Selon un nouveau rapport de l’agence de notation financière Standard & Poor’s, la dette publique des principaux pays occidentaux explosera d’ici à 2040 (voir graphique) si leurs gouvernements ne trouvent pas de nouvelles voies pour maîtriser les dépenses étatiques tout en assurant un service « approprié ». Pas facile alors qu’ils sont contraints à la plus grande rigueur budgétaire, particulièrement en Europe. Depuis le milieu des années 1990, la part des dépenses publiques dans le Produit intérieur brut (PIB) des pays riches a sensiblement diminué. Entre 1993 et 2003, ce ratio est passé de 73 % à 59 % pour la Suède et de 51 % à 40 % pour le Canada. En fait, l’adhésion des pays développés aux grands principes de libéralisation économique et financière s’est traduite par un appui moins important aux secteurs de la production et des services.
« Bien que les dépenses publiques aient un rôle à jouer pour supporter la productivité, doper la croissance et promouvoir l’équité, la plupart des pays développés n’ont plus qu’une petite marge de manoeuvre pour augmenter leur taxation ou accroître leur dette publique », précise la dernière étude de l’Organisation de coopération et de développement économiques (OCDE) parue sur le sujet en février 2004. Dans l’Union européenne, les pays membres ne peuvent pas trop laisser déraper les charges gouvernementales, notamment dans le cadre de l’euro, qui implique le respect du pacte de stabilité. La France et l’Allemagne, qui ont un déficit public d’environ 4 % au lieu des 3 % requis, se font d’ailleurs souvent tancer par la Commission de Bruxelles.
La dernière étude de l’OCDE propose plusieurs réformes pour aider les pays occidentaux à brider leurs dépenses tout en renforçant leur efficacité. D’abord améliorer le processus budgétaire en préparant des programmes à moyen terme et en évitant les trop importants ajustements arbitraires de court terme, sources de dérapages des finances. Les experts de l’Organisation conseillent également de modifier la gestion des ressources humaines dans le secteur public, en intégrant une plus grande flexibilité des emplois. Vers la fin des fonctionnaires ? Peu probable. Mais leur statut devrait évoluer. Notamment avec l’introduction de critères de performance des agents (le fameux « mérite »), qui apparaît comme une solution pour accroître l’efficacité des ressources publiques.
Par ailleurs, l’OCDE conseille aux gouvernements de faire jouer plus fortement la concurrence entre les fournisseurs privés de services publics : évaluation des performances, diversification des sociétés, transparence dans les actions de soumission des prestataires, etc.
Enfin, l’Organisation recommande aux États, et c’est peut-être là la mesure la plus innovante, de mettre en oeuvre des campagnes d’information et des actions pour modifier le comportement des bénéficiaires des services publics.
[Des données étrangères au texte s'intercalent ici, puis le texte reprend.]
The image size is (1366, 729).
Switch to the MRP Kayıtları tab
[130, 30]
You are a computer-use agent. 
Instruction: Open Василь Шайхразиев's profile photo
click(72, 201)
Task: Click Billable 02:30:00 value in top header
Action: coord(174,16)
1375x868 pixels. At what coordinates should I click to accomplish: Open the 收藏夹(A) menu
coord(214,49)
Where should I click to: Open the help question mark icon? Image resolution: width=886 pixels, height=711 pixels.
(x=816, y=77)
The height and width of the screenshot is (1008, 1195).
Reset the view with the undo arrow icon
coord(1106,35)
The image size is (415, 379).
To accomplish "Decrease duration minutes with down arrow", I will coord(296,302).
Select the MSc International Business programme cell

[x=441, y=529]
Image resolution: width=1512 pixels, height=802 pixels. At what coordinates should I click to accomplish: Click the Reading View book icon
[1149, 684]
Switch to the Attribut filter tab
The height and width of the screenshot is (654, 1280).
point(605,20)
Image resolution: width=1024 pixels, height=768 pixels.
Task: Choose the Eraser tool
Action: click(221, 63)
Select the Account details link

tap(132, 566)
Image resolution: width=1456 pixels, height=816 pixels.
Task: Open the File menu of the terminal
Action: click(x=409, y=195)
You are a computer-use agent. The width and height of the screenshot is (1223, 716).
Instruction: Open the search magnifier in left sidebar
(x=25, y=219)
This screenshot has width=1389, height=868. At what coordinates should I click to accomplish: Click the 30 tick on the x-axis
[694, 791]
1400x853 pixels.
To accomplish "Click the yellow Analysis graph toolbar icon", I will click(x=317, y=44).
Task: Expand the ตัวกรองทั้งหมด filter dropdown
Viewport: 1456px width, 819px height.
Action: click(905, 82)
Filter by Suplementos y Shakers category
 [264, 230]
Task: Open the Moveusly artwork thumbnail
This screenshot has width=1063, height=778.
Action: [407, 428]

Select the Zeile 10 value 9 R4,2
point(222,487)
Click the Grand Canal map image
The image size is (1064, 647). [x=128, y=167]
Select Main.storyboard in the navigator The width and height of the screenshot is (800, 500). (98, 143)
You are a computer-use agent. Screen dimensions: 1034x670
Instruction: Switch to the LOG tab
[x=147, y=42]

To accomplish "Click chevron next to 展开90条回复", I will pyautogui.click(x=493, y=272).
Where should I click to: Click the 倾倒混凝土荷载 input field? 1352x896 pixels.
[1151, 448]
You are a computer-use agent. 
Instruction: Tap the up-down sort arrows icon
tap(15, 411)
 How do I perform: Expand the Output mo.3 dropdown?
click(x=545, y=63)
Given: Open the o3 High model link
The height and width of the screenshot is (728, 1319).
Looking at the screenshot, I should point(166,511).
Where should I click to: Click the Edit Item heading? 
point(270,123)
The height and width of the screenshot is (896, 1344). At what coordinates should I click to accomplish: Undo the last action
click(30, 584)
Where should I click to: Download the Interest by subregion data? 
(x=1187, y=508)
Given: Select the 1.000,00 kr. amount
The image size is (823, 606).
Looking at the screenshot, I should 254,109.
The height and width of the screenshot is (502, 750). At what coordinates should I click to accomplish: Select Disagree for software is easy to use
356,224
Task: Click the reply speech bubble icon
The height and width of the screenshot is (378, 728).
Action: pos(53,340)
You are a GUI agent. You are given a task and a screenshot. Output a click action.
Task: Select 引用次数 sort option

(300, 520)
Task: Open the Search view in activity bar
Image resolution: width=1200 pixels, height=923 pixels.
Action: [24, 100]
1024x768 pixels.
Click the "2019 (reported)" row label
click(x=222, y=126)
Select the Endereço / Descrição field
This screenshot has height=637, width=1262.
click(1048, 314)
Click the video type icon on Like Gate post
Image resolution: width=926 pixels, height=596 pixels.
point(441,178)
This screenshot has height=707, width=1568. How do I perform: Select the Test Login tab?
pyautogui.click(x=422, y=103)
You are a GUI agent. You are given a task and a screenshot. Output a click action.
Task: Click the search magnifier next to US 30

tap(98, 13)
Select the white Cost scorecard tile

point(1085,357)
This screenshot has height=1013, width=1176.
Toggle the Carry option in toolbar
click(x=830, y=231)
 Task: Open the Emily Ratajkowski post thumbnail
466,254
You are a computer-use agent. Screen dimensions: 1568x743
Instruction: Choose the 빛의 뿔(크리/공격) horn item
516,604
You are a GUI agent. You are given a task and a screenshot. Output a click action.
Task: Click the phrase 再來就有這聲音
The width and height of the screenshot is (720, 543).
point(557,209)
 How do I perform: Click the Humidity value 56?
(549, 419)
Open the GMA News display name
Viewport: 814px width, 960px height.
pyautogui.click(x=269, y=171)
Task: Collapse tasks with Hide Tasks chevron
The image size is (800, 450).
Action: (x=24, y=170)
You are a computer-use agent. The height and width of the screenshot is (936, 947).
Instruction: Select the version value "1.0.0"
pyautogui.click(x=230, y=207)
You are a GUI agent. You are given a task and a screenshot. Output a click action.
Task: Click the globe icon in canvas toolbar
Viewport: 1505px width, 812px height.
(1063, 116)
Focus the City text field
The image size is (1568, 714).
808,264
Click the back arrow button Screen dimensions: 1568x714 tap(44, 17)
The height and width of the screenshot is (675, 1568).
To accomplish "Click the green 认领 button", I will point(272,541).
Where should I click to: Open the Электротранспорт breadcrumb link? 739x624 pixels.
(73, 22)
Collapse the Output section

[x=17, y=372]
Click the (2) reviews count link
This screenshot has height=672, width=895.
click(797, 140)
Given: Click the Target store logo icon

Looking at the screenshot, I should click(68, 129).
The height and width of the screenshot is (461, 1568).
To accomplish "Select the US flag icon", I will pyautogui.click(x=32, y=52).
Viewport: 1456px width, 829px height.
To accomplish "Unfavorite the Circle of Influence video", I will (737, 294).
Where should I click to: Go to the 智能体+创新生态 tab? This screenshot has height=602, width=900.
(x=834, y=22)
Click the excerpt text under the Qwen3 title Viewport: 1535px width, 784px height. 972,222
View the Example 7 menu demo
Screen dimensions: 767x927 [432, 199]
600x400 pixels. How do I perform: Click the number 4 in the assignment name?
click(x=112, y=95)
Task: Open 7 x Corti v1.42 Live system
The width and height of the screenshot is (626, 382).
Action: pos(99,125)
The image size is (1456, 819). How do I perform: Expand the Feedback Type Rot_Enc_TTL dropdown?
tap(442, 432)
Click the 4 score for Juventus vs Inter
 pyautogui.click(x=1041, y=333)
En d’autres termes, il faut faire évoluer les mentalités, l’aide gouvernementale n’étant pas un dû. L’OCDE propose donc de rendre plus visible la part payée par le contribuable, notamment en l’augmentant sur des secteurs stratégiques comme la santé ou l’éducation.
Reste à faire admettre toutes ces évolutions aux citoyens des pays occidentaux. Si cela ne devrait pas trop poser de problèmes en Amérique du Nord, les Européens, habituées à une certaine idée de l’État-providence, risquent de se rebeller. Ce qui promet de belles grèves dans la fonction publique.